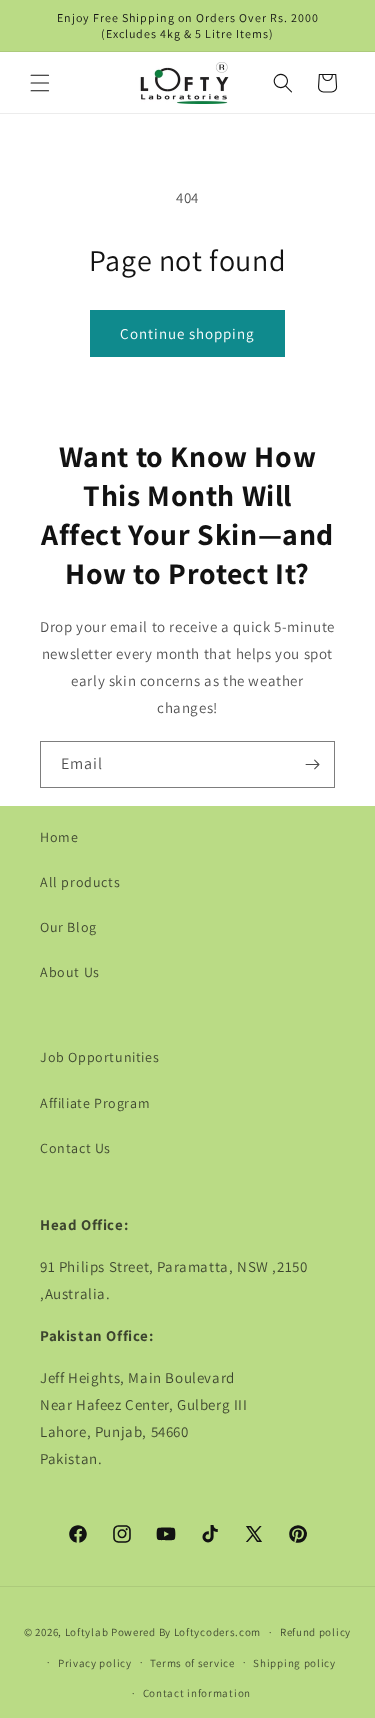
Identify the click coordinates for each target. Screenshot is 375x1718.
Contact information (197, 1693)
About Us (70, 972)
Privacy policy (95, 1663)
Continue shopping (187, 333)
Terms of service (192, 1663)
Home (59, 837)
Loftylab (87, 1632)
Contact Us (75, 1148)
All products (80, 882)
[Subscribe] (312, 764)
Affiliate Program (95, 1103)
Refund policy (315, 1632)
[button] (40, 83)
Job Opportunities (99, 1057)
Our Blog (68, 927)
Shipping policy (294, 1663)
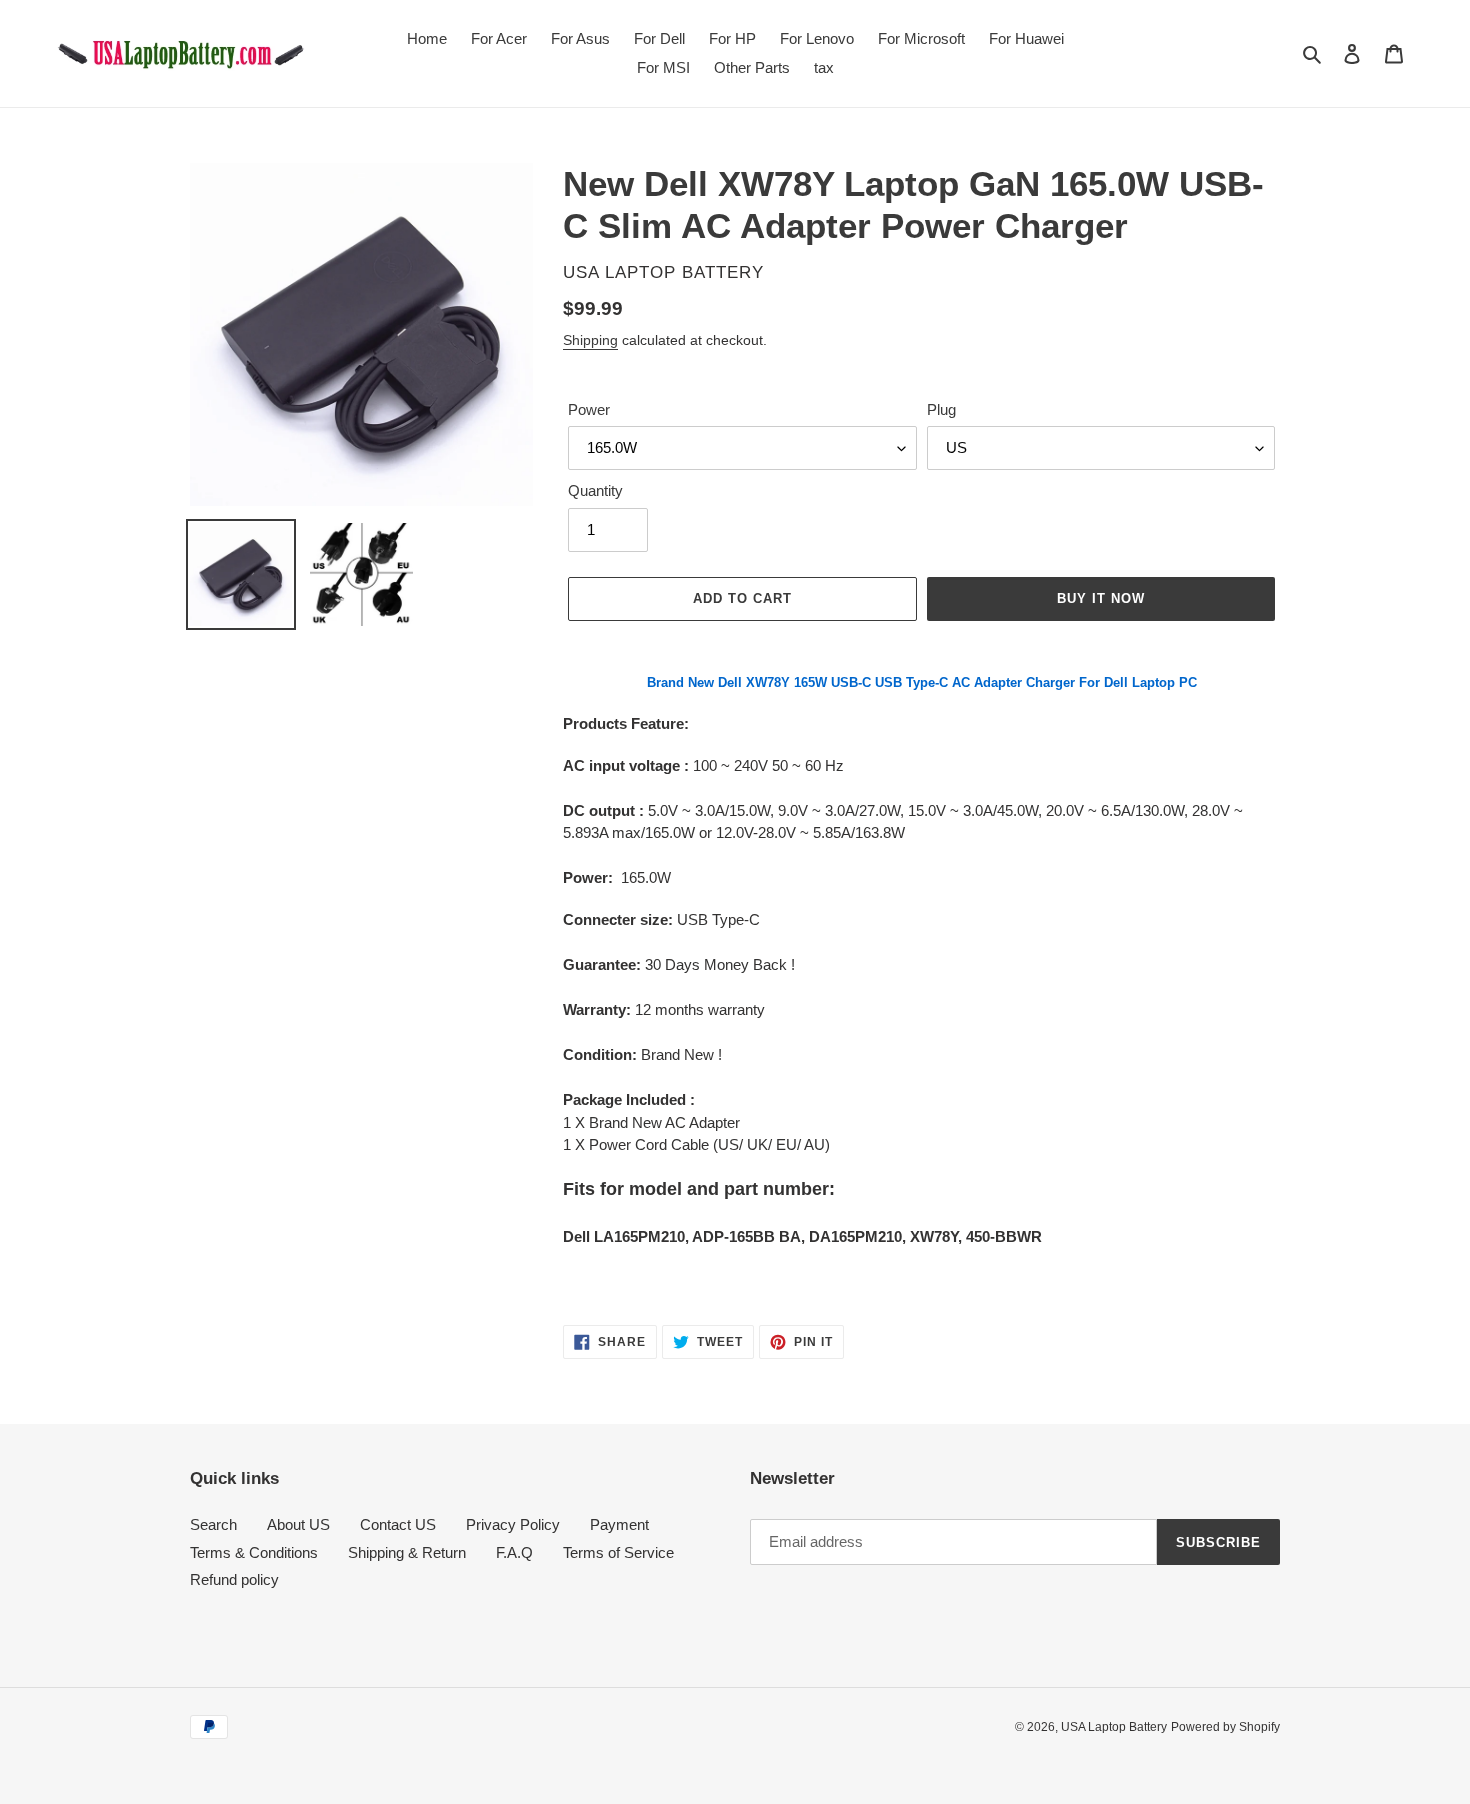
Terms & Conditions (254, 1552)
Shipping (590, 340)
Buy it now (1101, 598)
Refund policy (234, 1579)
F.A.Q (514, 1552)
────
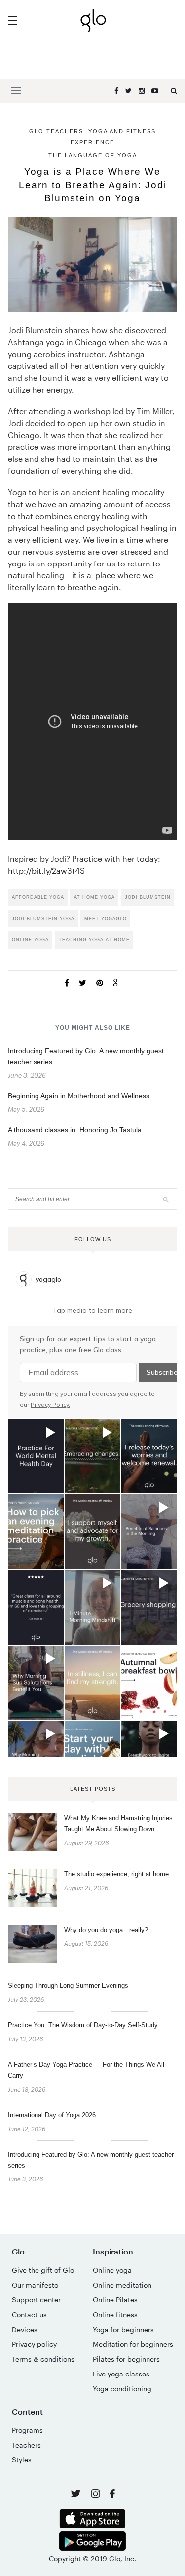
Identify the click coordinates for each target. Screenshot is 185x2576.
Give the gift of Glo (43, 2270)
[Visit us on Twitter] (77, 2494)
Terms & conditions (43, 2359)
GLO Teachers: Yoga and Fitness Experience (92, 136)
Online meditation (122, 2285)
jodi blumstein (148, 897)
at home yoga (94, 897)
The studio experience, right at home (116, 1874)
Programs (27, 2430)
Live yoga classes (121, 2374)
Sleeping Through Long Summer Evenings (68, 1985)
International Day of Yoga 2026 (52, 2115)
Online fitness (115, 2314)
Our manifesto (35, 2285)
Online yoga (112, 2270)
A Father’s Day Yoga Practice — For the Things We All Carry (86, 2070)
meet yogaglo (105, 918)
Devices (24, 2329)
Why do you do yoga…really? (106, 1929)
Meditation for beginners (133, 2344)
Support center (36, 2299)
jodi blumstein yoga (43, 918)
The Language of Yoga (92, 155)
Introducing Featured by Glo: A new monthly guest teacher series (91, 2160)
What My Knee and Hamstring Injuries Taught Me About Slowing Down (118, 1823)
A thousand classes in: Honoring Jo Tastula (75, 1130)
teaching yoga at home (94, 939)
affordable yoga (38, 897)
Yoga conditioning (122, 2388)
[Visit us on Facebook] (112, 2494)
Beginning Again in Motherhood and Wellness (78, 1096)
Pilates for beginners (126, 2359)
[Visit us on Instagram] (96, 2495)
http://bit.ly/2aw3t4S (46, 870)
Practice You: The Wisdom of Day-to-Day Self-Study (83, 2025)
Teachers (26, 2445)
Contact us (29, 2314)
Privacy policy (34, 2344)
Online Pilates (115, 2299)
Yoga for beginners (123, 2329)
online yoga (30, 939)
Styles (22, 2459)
────
_Action item_
Within the listing above, the lines from the one with "Screenshot is 375x1718." through the one with "F.A.Q (514, 1552)" are to be given again word for word. Do not include pictures.

_Expected answer_
Identify the click coordinates for each target. Screenshot is 375x1718.
Contact information (197, 1693)
About Us (70, 972)
Privacy policy (95, 1663)
Continue shopping (187, 333)
Terms of service (192, 1663)
Home (59, 837)
Loftylab (87, 1632)
Contact Us (75, 1148)
All products (80, 882)
[Subscribe] (312, 764)
Affiliate Program (95, 1103)
Refund policy (315, 1632)
[button] (40, 83)
Job Opportunities (99, 1057)
Our Blog (68, 927)
Shipping policy (294, 1663)
Terms & Conditions (254, 1552)
Shipping (590, 340)
Buy it now (1101, 598)
Refund policy (234, 1579)
F.A.Q (514, 1552)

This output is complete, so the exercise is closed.